- _MATERIAL FOR THIS EXERCISE_
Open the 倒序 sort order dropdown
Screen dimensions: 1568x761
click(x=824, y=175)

* * *

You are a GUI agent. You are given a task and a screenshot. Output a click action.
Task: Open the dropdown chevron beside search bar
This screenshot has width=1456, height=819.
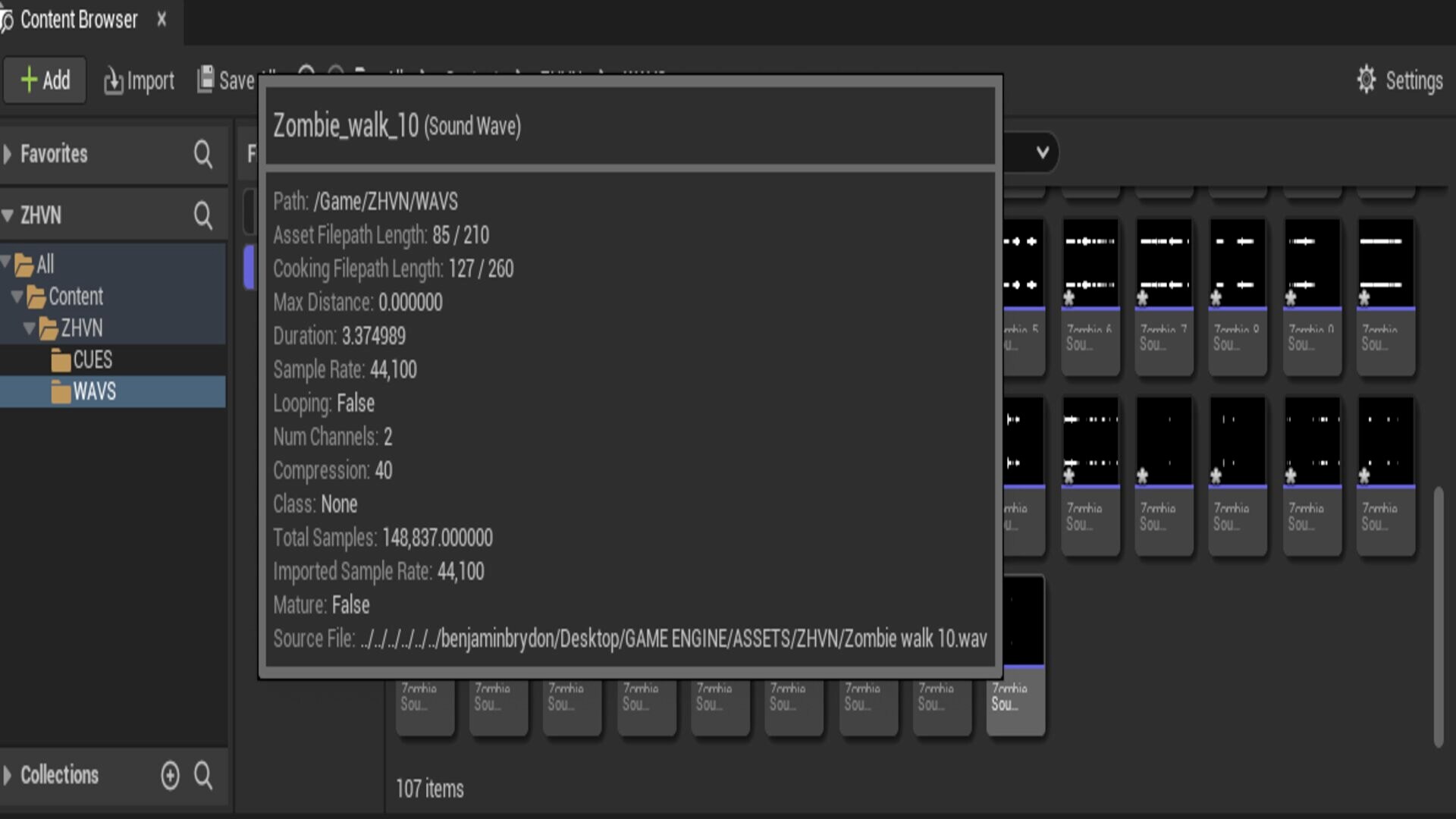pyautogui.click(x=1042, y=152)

* * *

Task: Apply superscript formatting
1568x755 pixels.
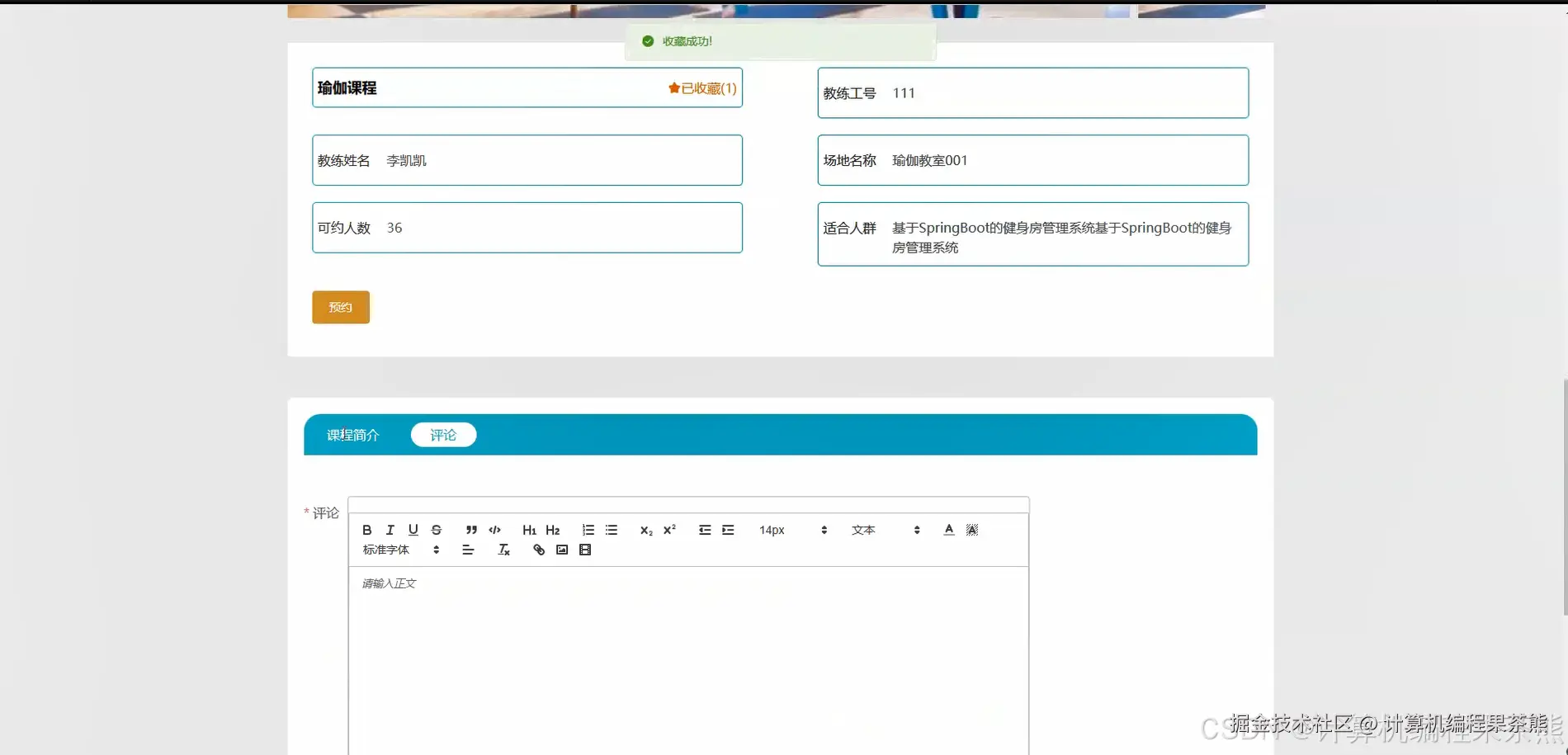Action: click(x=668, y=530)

- _WHAT IS BEING ASKED_
The response must contain every line from the listing above in which the string "dropdown" appears.

- _SOLUTION TO THIS EXERCISE_
Open the 倒序 sort order dropdown
Task: Open the dropdown chevron beside search bar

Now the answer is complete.